Evaluating a chess move: The Q-function answers: “If I make this specific move right now, then play optimally (according to my strategy) for the rest of the game, what’s my expected final score?” It’s not just asking “how good is this position?” but “how good is this specific move from this position?”

Q^\pi(s,a) = \mathbb{E}_\pi\left[\sum_{k=0}^{\infty} \gamma^k R_{t+k+1} \mid S_t = s, A_t = a\right]

The Optimal Policy

We seek the policy that maximizes expected return:

\pi^* = \arg\max_\pi \mathbb{E}_{s_0 \sim \rho}[V^\pi(s_0)]

Where: - \rho is the distribution over initial states. - s_0 is the initial state. - \mathbb{E}_{s_0 \sim \rho} means “the expected value of the initial state under the distribution \rho”. - \pi is the policy. - V^\pi(s_0) is the value of the initial state under policy \pi. - \arg\max_\pi means “the policy that maximizes the expected return” (point us to the best (max/optimal) policy).

Bellman Optimality Equation: V^*(s) = \max_a \sum_{s'} P(s'|s,a)[R(s,a,s') + \gamma V^*(s')]

This recursive relationship is the foundation of many RL algorithms.

Exploration vs. Exploitation: The Central Dilemma

Figure 2: The exploration-exploitation dilemma - balancing trying new actions vs. using known good actions

The dilemma: Should you:
- Exploit: Use current knowledge to maximize immediate reward
- Explore: Try new actions to potentially find better options

Restaurant analogy: You know one good restaurant (exploit) but there might be amazing places you haven’t tried (explore). Pure exploitation means you might miss the best restaurant in town. Pure exploration means constantly eating at mediocre new places.

Epsilon-Greedy Strategy

With probability 1-\epsilon: choose best known action (exploit)
With probability \epsilon: choose random action (explore)

Multi-Armed Bandits: RL Without States

Bandits are a special case where: - No state transitions (each action is independent) - No temporal dependencies - Pure exploration vs. exploitation problem

Figure 3: Multi-armed bandit - multiple slot machines with unknown payout rates

Key difference from full RL: In bandits, your choice of slot machine doesn’t affect which machines are available next. In full RL, your actions change the state and future options.
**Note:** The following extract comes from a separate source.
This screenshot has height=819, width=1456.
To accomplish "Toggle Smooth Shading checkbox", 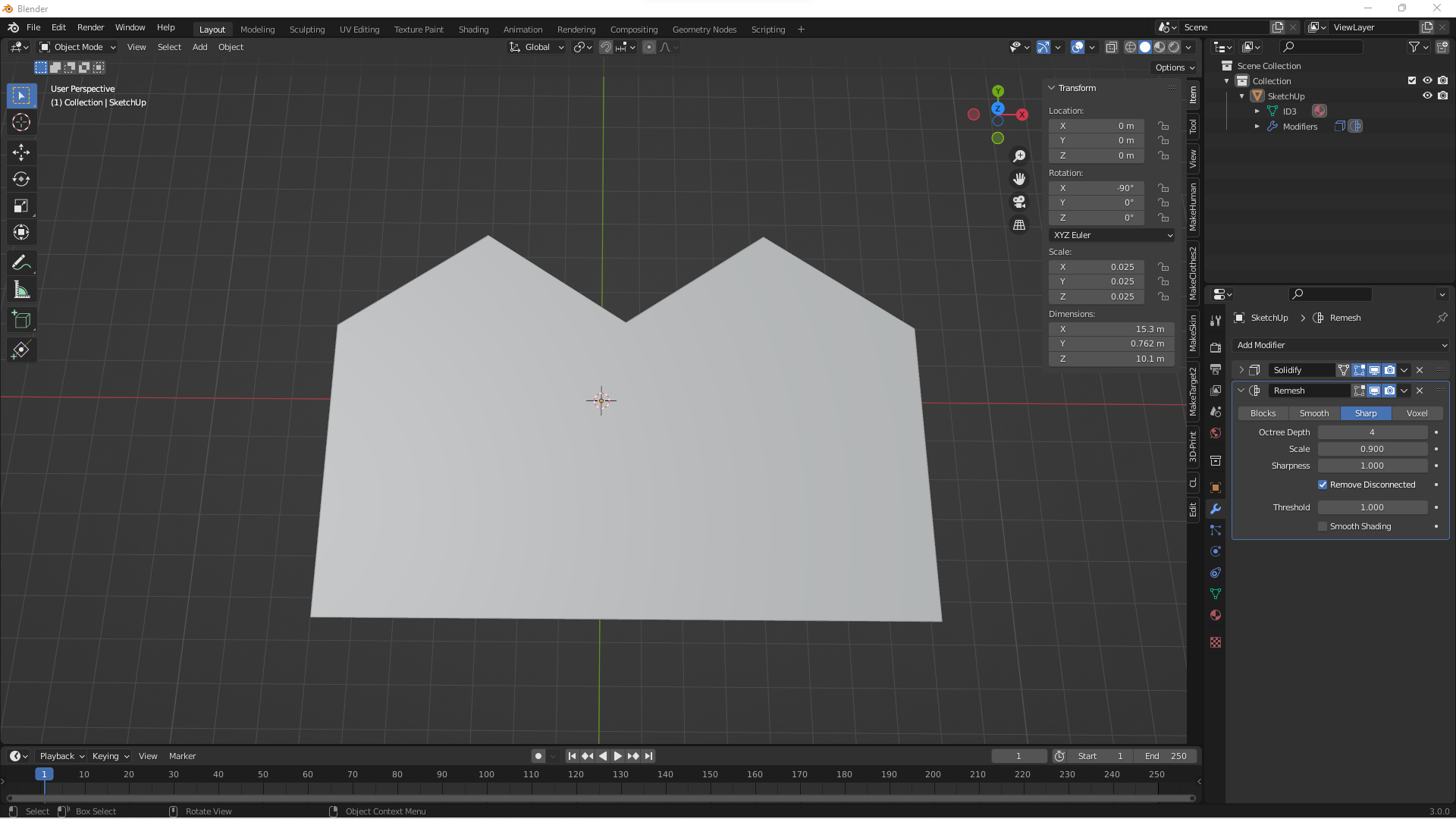I will point(1322,525).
Upper Confidence Bound (UCB)

Choose action that maximizes: \hat{\mu}_a + \sqrt{\frac{2\ln t}{n_a}}

Where: - \hat{\mu}_a = estimated mean reward for action a - n_a = number of times action a was chosen - t = total number of rounds

The square root term represents uncertainty - actions tried less often get exploration bonus.

Learning Approaches

Model-Based vs. Model-Free

Model-Based: Learn environment dynamics P(s'|s,a) and R(s,a), then plan - Like studying road maps before driving - Can be sample efficient but computationally expensive

Model-Free: Learn policy/values directly from experience - Like learning to drive just by practicing - Less sample efficient but often more practical

Temporal Difference Learning

Key insight: We don’t need to wait until episode ends to learn!

TD Error: \delta_t = r_{t+1} + \gamma V(s_{t+1}) - V(s_t)

Q-Learning Update: Q(s_t, a_t) \leftarrow Q(s_t, a_t) + \alpha[r_{t+1} + \gamma \max_a Q(s_{t+1}, a) - Q(s_t, a_t)]

This lets us learn from every single step, not just complete episodes.

Common Pitfalls and Misconceptions

State vs. Observation confusion: The agent rarely sees the full state
Assuming deterministic environments: Most real environments have randomness
Ignoring exploration: Greedy policies often get stuck in local optima
Reward hacking: Agents optimize exactly what you specify, not what you intend

Real-World Applications

Autonomous driving: States = traffic situations, Actions = steering/speed control
Game playing: AlphaGo, StarCraft II agents
Recommendation systems: States = user preferences, Actions = what to recommend
Resource allocation: Cloud computing, power grid management
Robotics: Learning motor skills, manipulation

Key Takeaways

RL solves sequential decision problems through trial-and-error
The Markov property makes problems tractable
Balancing exploration and exploitation is crucial
Value functions capture long-term consequences of actions
We can learn incrementally without complete episodes

The power of RL lies in learning optimal behavior without being explicitly told what to do - just by experiencing consequences and optimizing for long-term success.